Oosthoek encyclopedie

Oosthoek's Uitgevers Mij. N.V (1916-1925)

Gepubliceerd op 19-01-2019

Filigra(i)n

betekenis & definitie

Filigra(i)n, de bewerking in de zilver- en goudsmeedkunst van meestal gekorrelden draad, die door buigen en omwinden tot opengewerkt ornament wordt gemaakt. Men kan zoowel plaatselijk met filigrainwerk versieren, als geheele voorwerpen in deze techniek uitvoeren. De filigrainkunst is zeer oud; reeds de vondsten te Vetulonia en Narce brachten sieraden en gouden spelden, fibulae, te voorschijn, die een volmaakte techniek der filigrain-goudsmeedkunst bij de Etruriërs aanduiden. Ook de laat-Romeinsche goudsmeedindustrie heeft naast ander vlechtwerkornament het filigrain aan te wijzen.

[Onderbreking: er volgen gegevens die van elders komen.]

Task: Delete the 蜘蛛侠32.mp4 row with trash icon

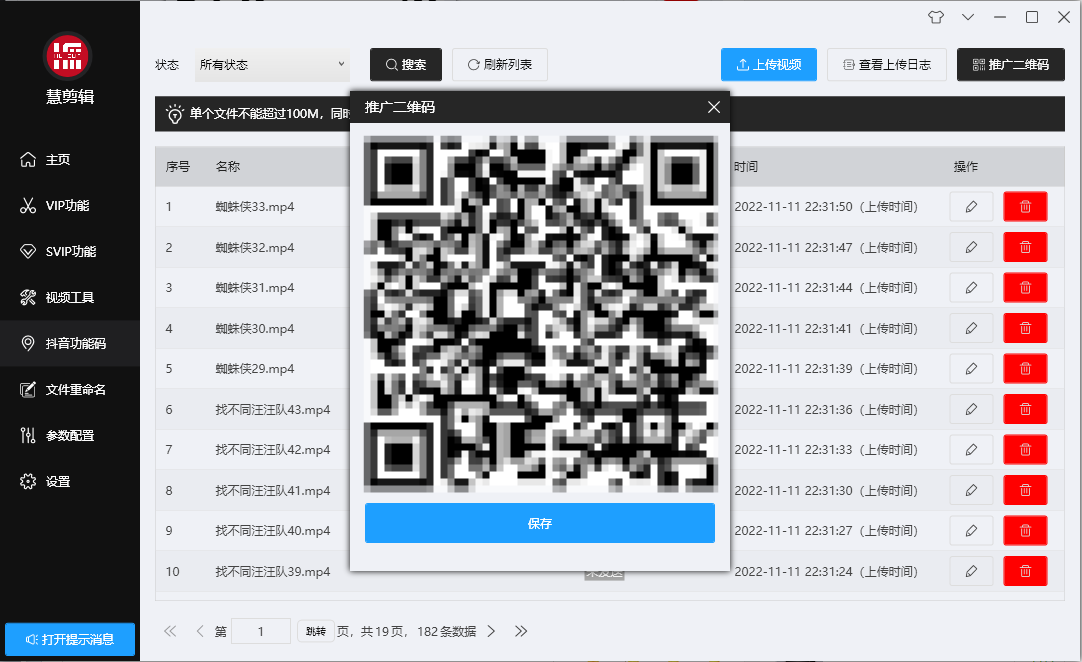Action: (x=1025, y=247)
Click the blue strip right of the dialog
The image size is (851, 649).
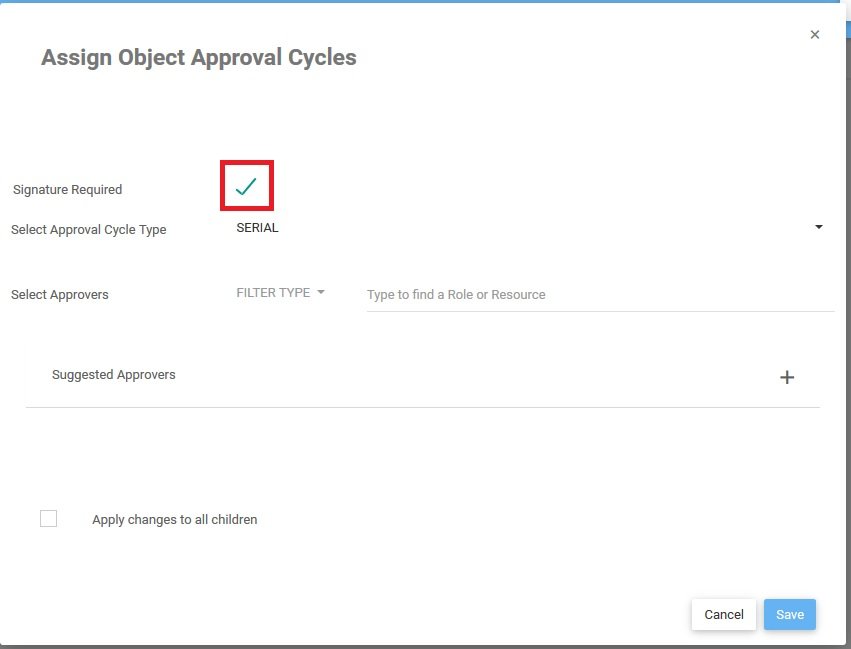click(x=848, y=28)
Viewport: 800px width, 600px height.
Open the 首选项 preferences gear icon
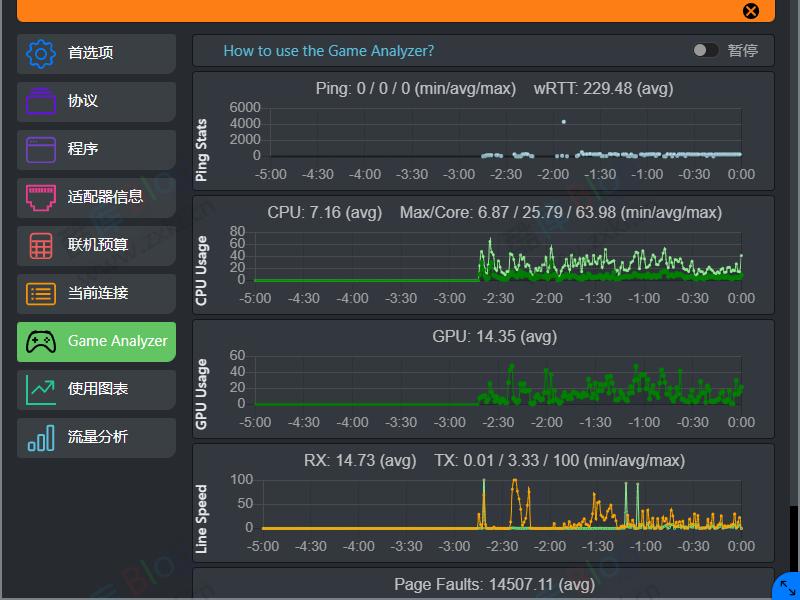coord(38,53)
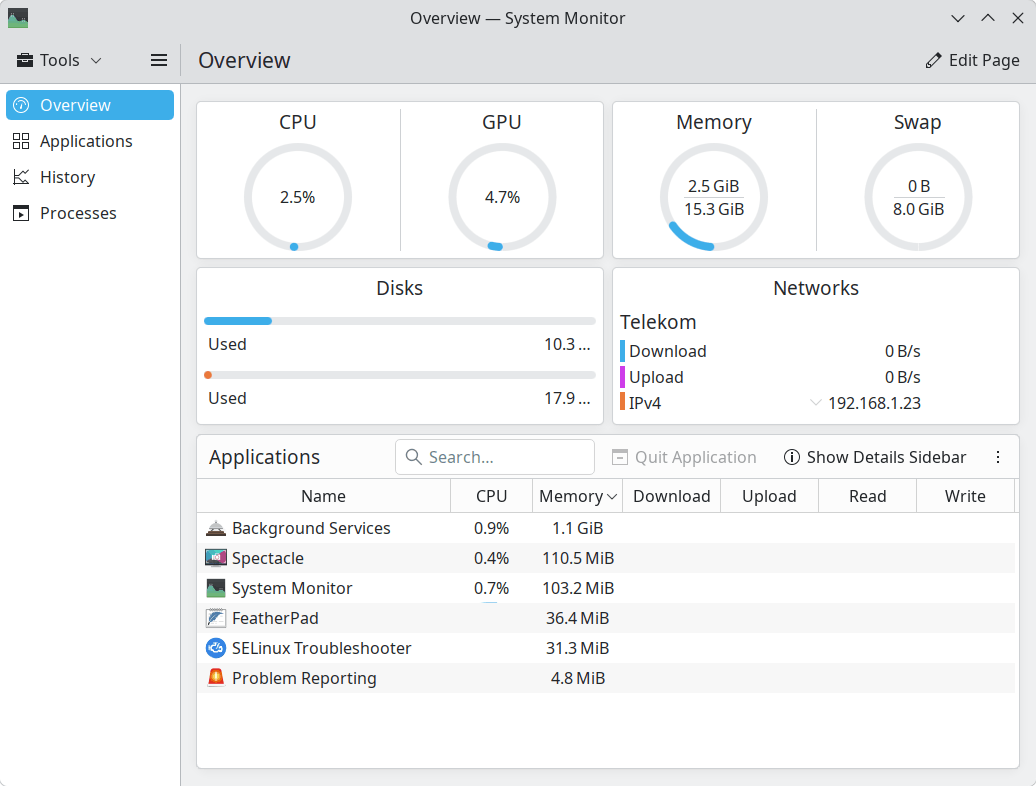This screenshot has height=786, width=1036.
Task: Toggle Show Details Sidebar
Action: pos(875,457)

Geen wonder, dat dus ook in de Renaissance, voornl. te Venetië diezelfde techniek weer tot bloei kwam. Trouwens men kan ze eigenlijk bij alle naties, vooral in de z.g. „volkskunst” en „boerenkunst”, naspeuren en zal dan gewoonlijk bij de boerenbevolking het dragen van sieraden in deze techniek aantreffen (Holland (de z.g. „Zeeuwsche knoopen”, enz.), Spanje, Noorwegen, Ierland.) Ook Frankrijk heeft veel ziiverfiligrain gemaakt in de 17e eeuw, ook wel naar ontwerpen van Jean Bérain en Bourdon. In de 19e eeuw leeft de filigrainkunst weer opnieuw op, nu in antiquiseerende richting; in de zestiger jaren in Italië vooral geleid door Castellani en overgenomen in Denemarken en Noorwegen door goudsmeden als Christesen en Möller te Kopenhagen, Tottrup, te Christiania. — Litt.: Lehnert, Illustrierte Geschichte des Kunstgewerbes.